I had a small amount of success in that I sifted through all my ideas and managed to choose my first project. I’ll describe it in more detail another time. It won’t be a game in the strictest sense, but it’ll be made up of the same building blocks. More importantly, it’s iteration-friendly: I can build it up piece by piece, learning as I go. It can be as small and simple or as grand and ridiculously complex as I’d like.

Perfect! Let’s get started.

I sat down and created a blank Unreal Engine project. For my first task, all I had to do was create a ground plane and a box. That simple exercise would teach me about how Unreal handles units and scale. A short time later, I was all done.

Then something happened.
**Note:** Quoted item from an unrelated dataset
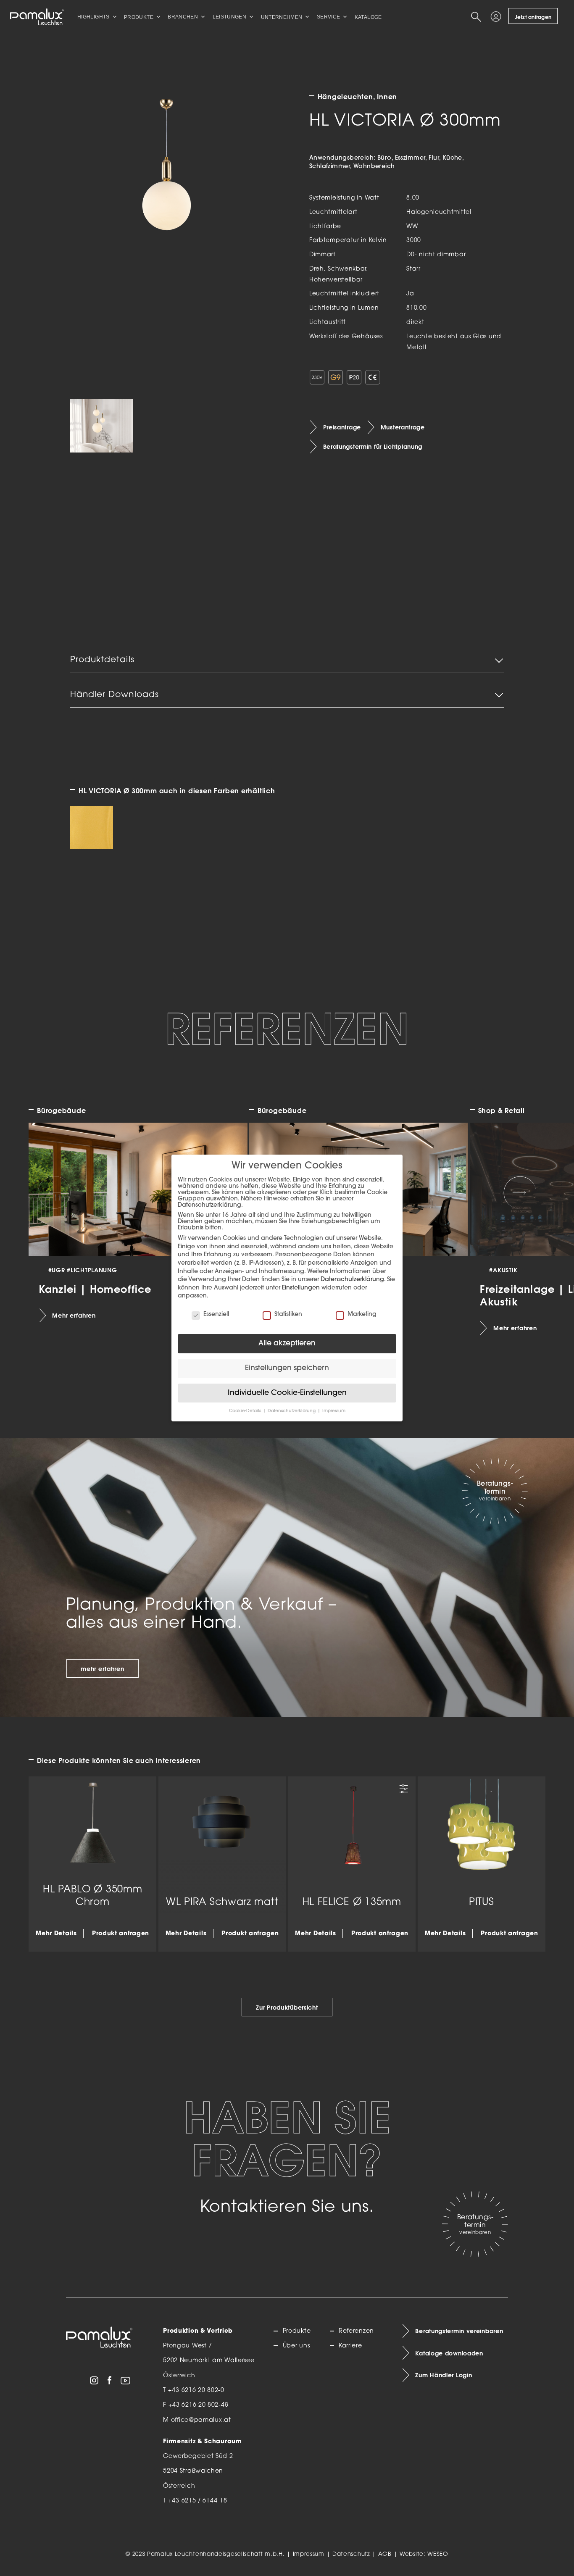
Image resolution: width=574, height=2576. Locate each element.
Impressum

I started looking around the editor, perusing all the billion-and-one settings and controls and options, and my mind went blank.

I imagine this is something akin to the first time a would-be pilot sits down in a real airplane cockpit. When most people imagine flying a plane, they probably think about the macro controls: the throttle, the directional stick, etc. The moment you see a real cockpit with its surprisingly vast array of gauges and switches and who knows what else, you realize there are many parameters you hadn’t considered. There’s so much you can’t hope to understand without the necessary experience and context. At best, all you can do is point and ask, “What’s that?

That’s pretty much where I am right now.

I hate being in this position. It’s an inescapable fact that I’m going to have to be bad at this for a while. At best, my work will be sub-optimal. Flawed. I can’t tell you how much that annoys the perfectionist in me. So long as I keep moving forward, so long as I keep working, making mistakes and learning from them, I’ll be fine. It’s just going to take time and persistence.